Moser felt part of the reason was that Loyola was too reliant on a handful of players, including Custer, Richardson and Ingram. That makes finding depth beyond the starting five a priority during the non-conference.

“We’ve got to develop depth,” Moser said. “We’ve got to get deeper because depth in this league is going to be a key and that’s why Missouri State is the preseason number one. Because they’ve got depth.”

In the early going, there’s still work to do.

In the UMKC win, each starter played at least 29 minutes. Freshman forward Cameron Krutwig (16 minutes, 6 rebounds) was a bright spot off the bench, helping Loyola right itself in a game they were losing on the glass. This followed up a 17-point opening night performance in a win against Wright State.
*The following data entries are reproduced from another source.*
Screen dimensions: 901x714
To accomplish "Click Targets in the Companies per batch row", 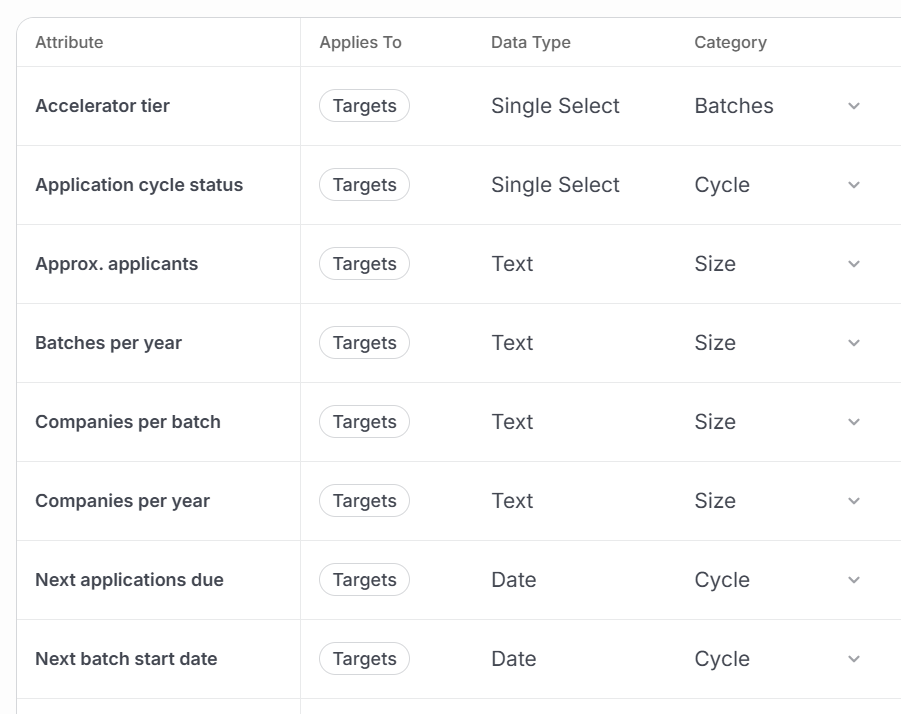I will 364,421.
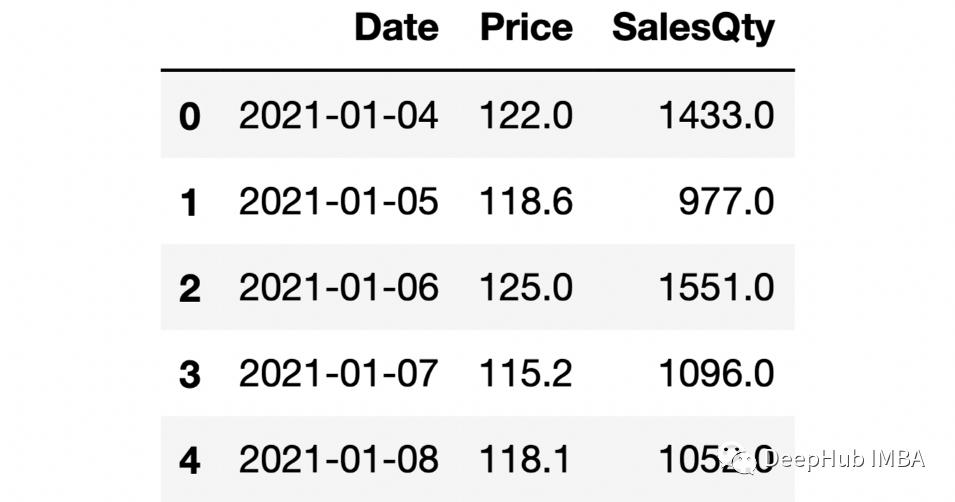Click the WeChat logo watermark icon
Image resolution: width=955 pixels, height=502 pixels.
(x=737, y=459)
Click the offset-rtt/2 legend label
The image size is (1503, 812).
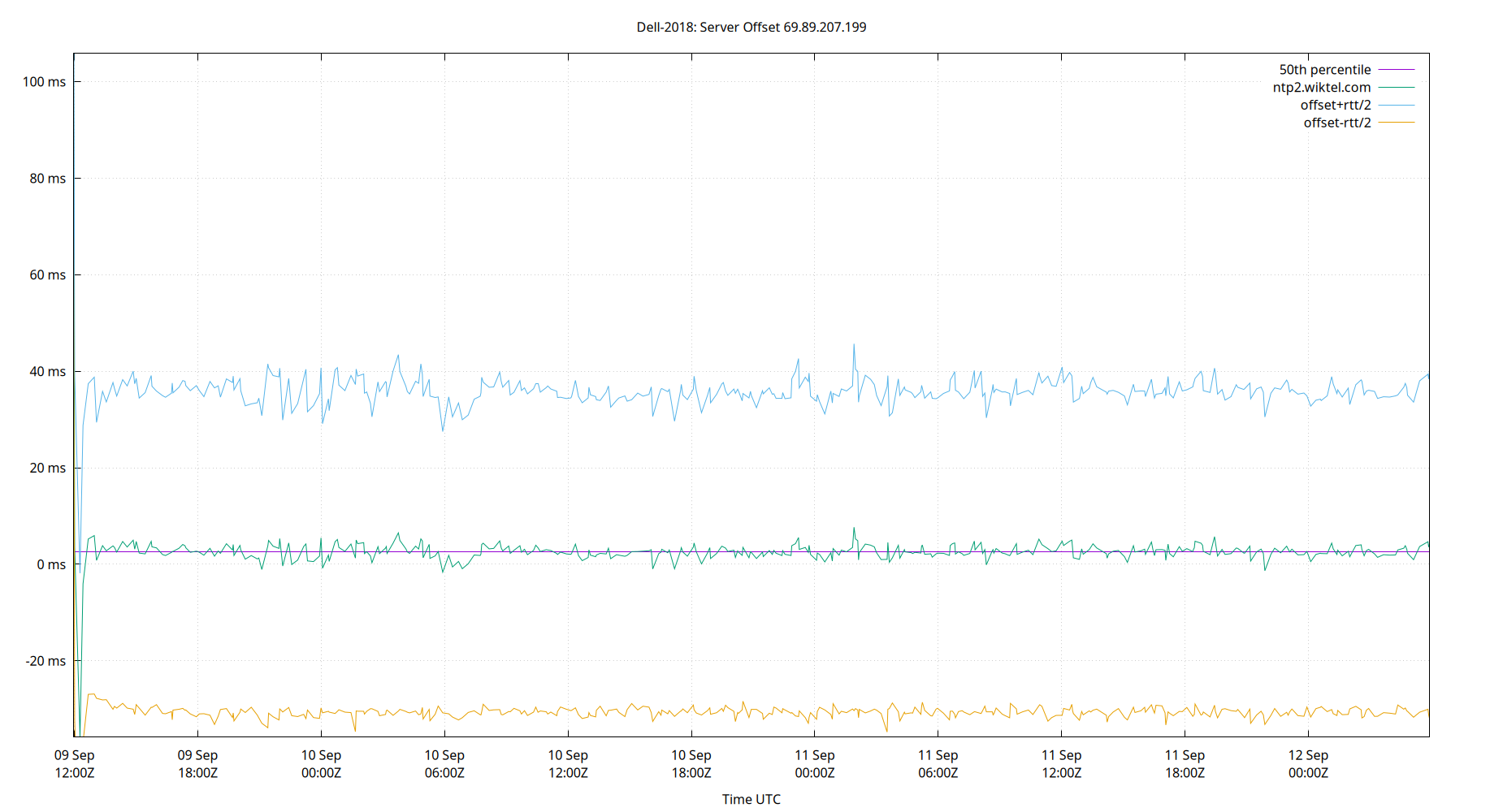coord(1336,123)
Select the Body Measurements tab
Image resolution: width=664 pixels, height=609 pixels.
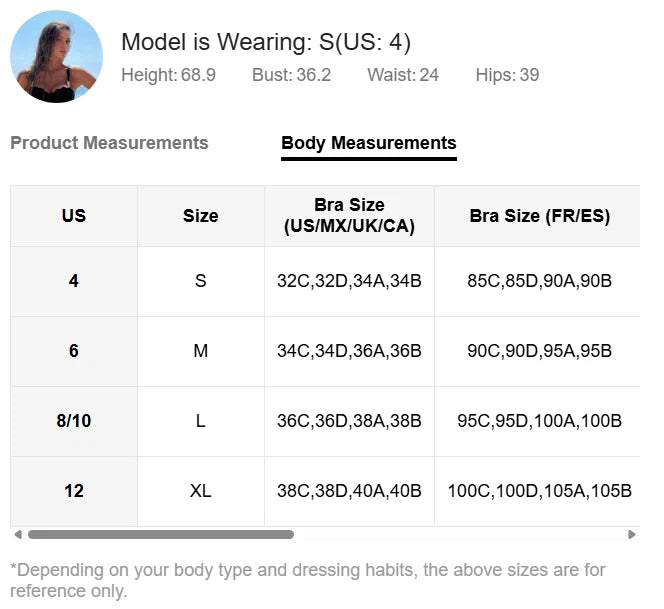click(368, 143)
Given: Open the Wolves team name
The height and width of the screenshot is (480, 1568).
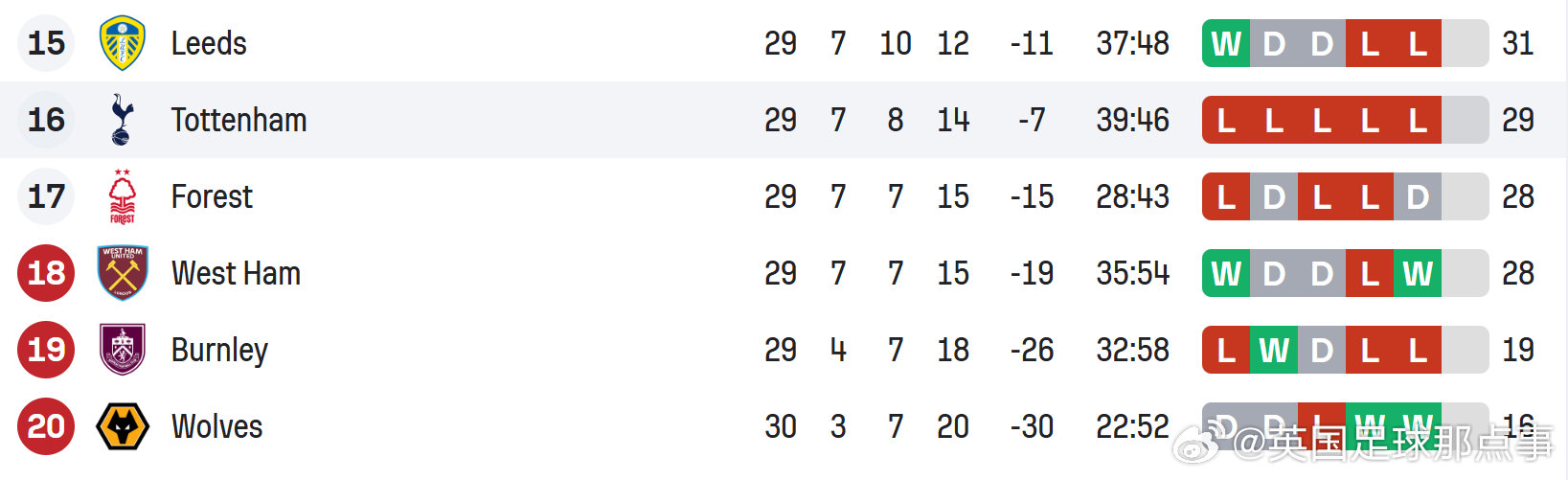Looking at the screenshot, I should point(216,426).
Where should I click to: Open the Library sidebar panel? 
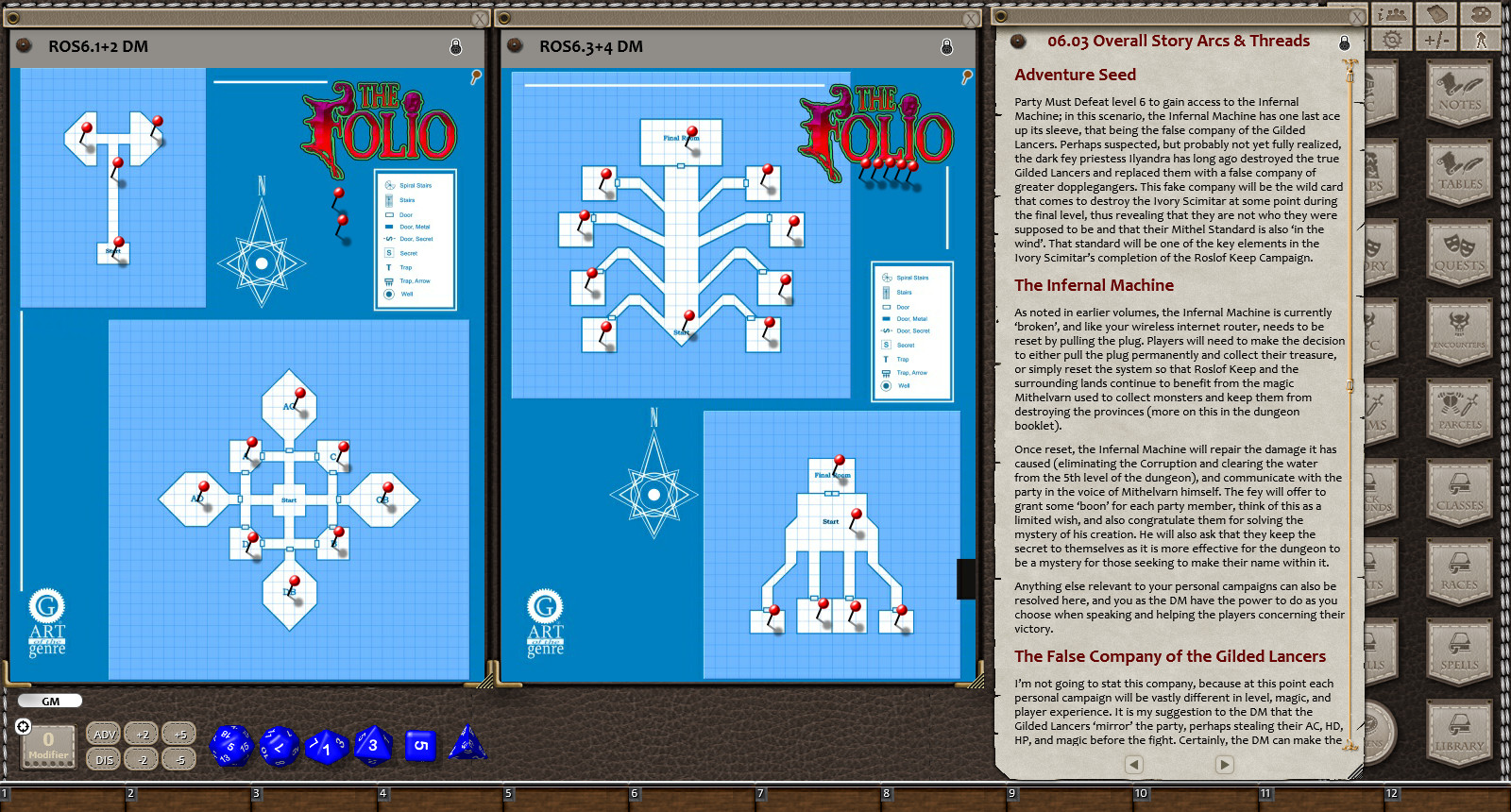pyautogui.click(x=1459, y=733)

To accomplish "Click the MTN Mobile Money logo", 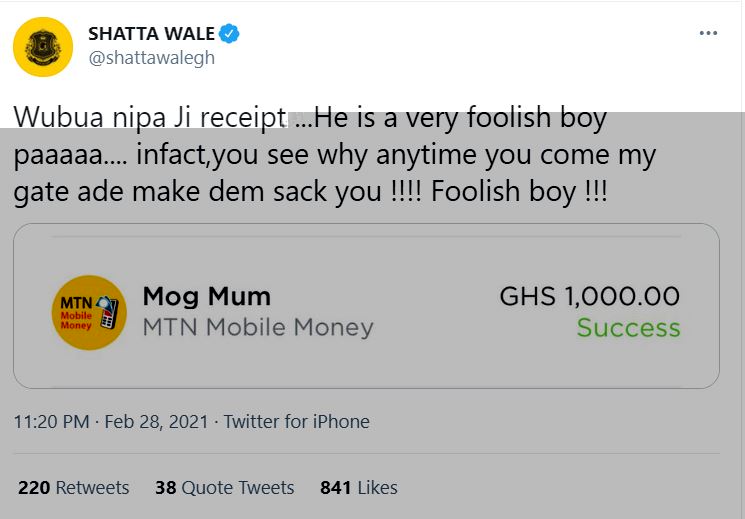I will (89, 313).
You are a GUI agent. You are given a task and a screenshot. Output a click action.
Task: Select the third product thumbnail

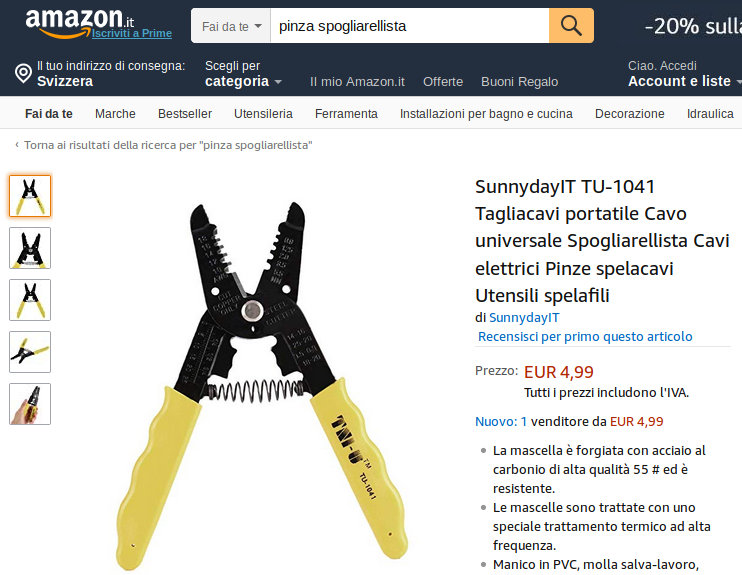pos(30,300)
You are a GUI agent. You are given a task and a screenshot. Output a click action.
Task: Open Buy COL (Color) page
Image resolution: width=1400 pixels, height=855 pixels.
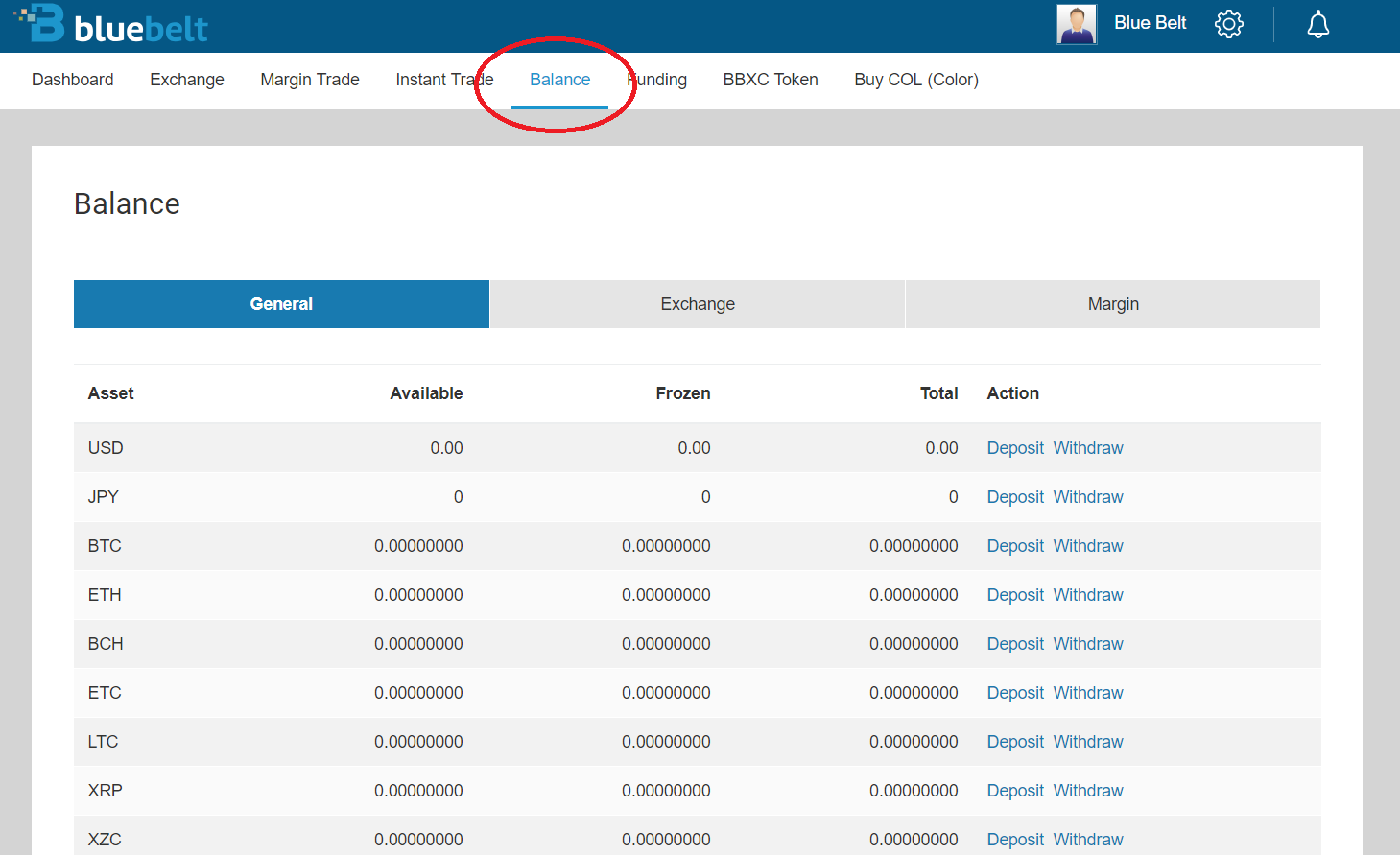[916, 80]
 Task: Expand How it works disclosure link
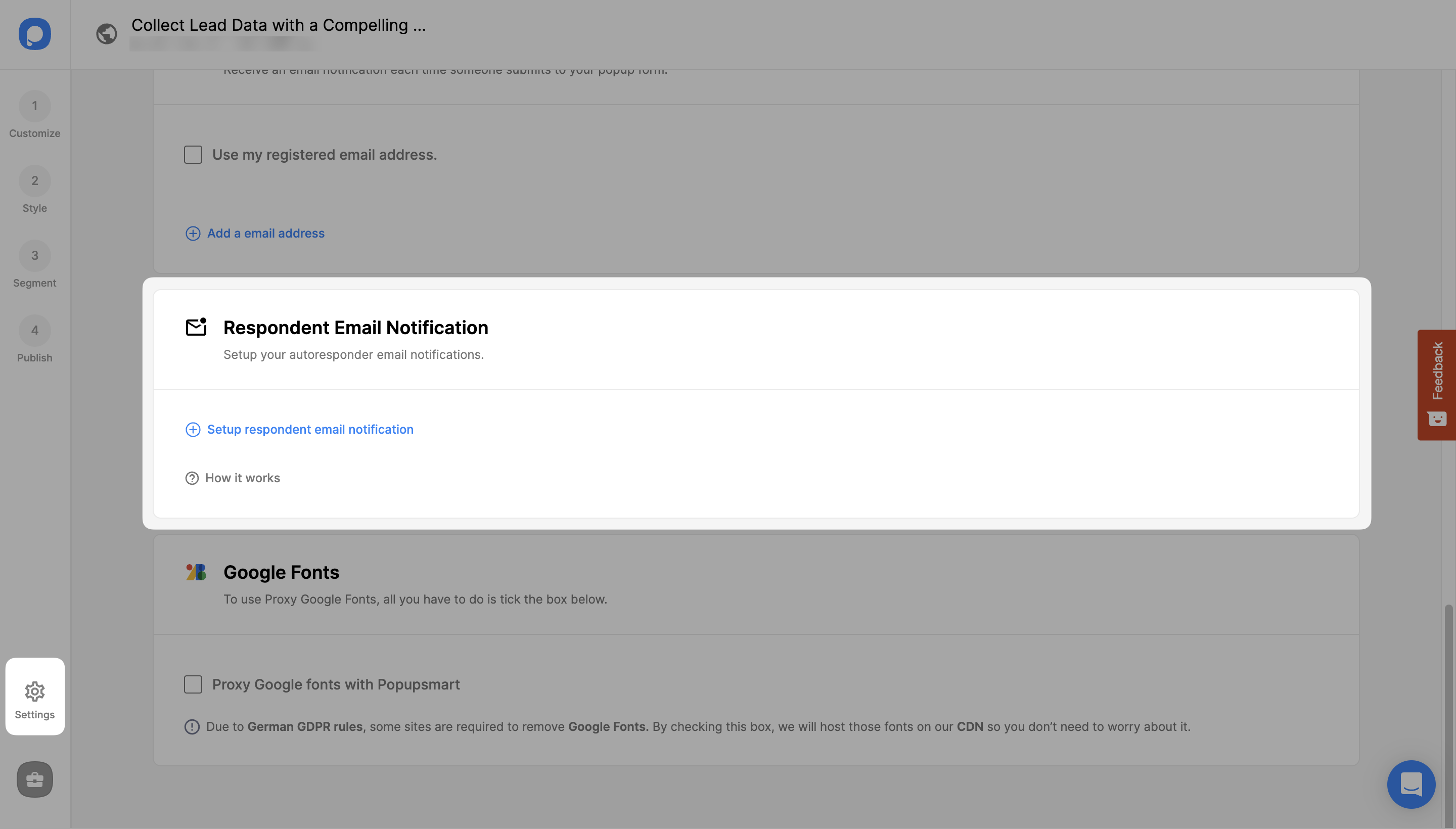click(x=242, y=478)
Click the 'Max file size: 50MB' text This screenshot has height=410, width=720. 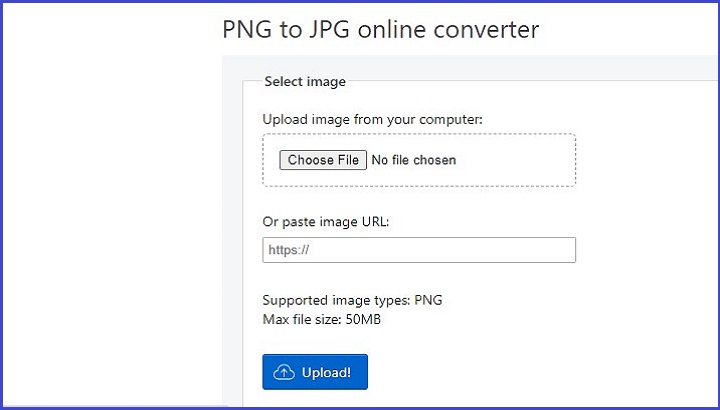(x=321, y=319)
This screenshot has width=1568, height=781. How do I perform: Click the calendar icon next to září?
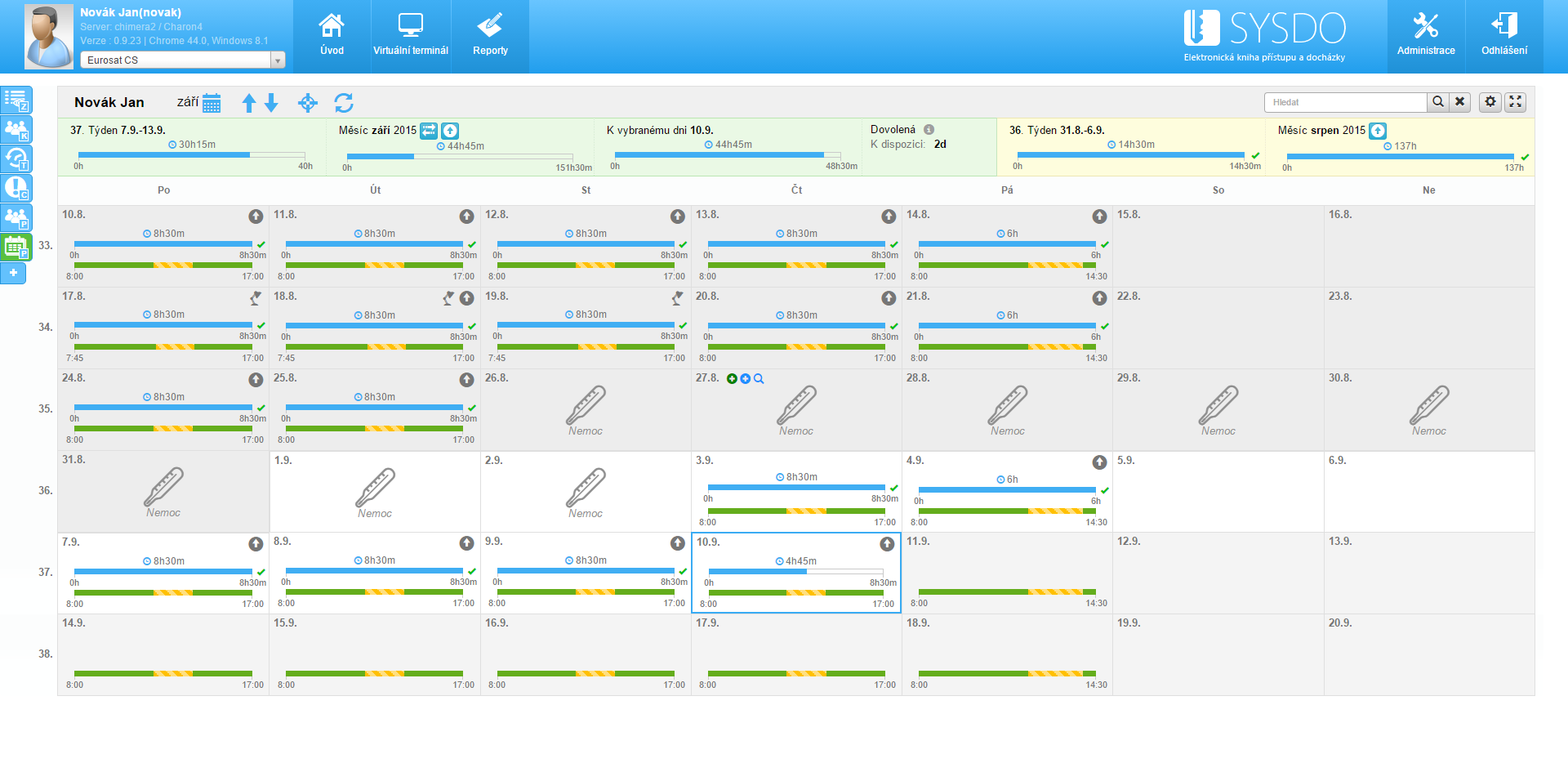(x=212, y=103)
Moser will need consistent production from Krutwig, as well as sophomore guards Cameron Satterwhite and Bruno Skokna. Two other players that are currently injured — JuCo transfer Adarius Avery and freshman Christian Negron — should also figure into the rotation when healthy.

If that group can emerge as a solid bench unit, the Ramblers should have the firepower to finish with a winning record in the MVC for the first time, and be a real threat at Arch Madness. Taking that next step as a program would also be a boon for the league as a whole.

With Wichita State gone, Moser said that other programs will need to rise up, much like Northern Iowa has. When the Panthers joined the MVC in 1991, they had been to just one NCAA Tournament as a Div. I program. Since then, they’ve developed into a consistent winner and made seven appearances under March’s brightest lights.

“We’re going to do it again,” he said. “Somebody is going to rise among these teams and the Valley will be back. I said this at media day, there will be teams and players that you’re not talking about that’ll be key guys you’re talking about at the end of the year.”

People were talking about the Ramblers before the season. If their progress continues, they’ve got a team that people will still be talking about at the end of the season too.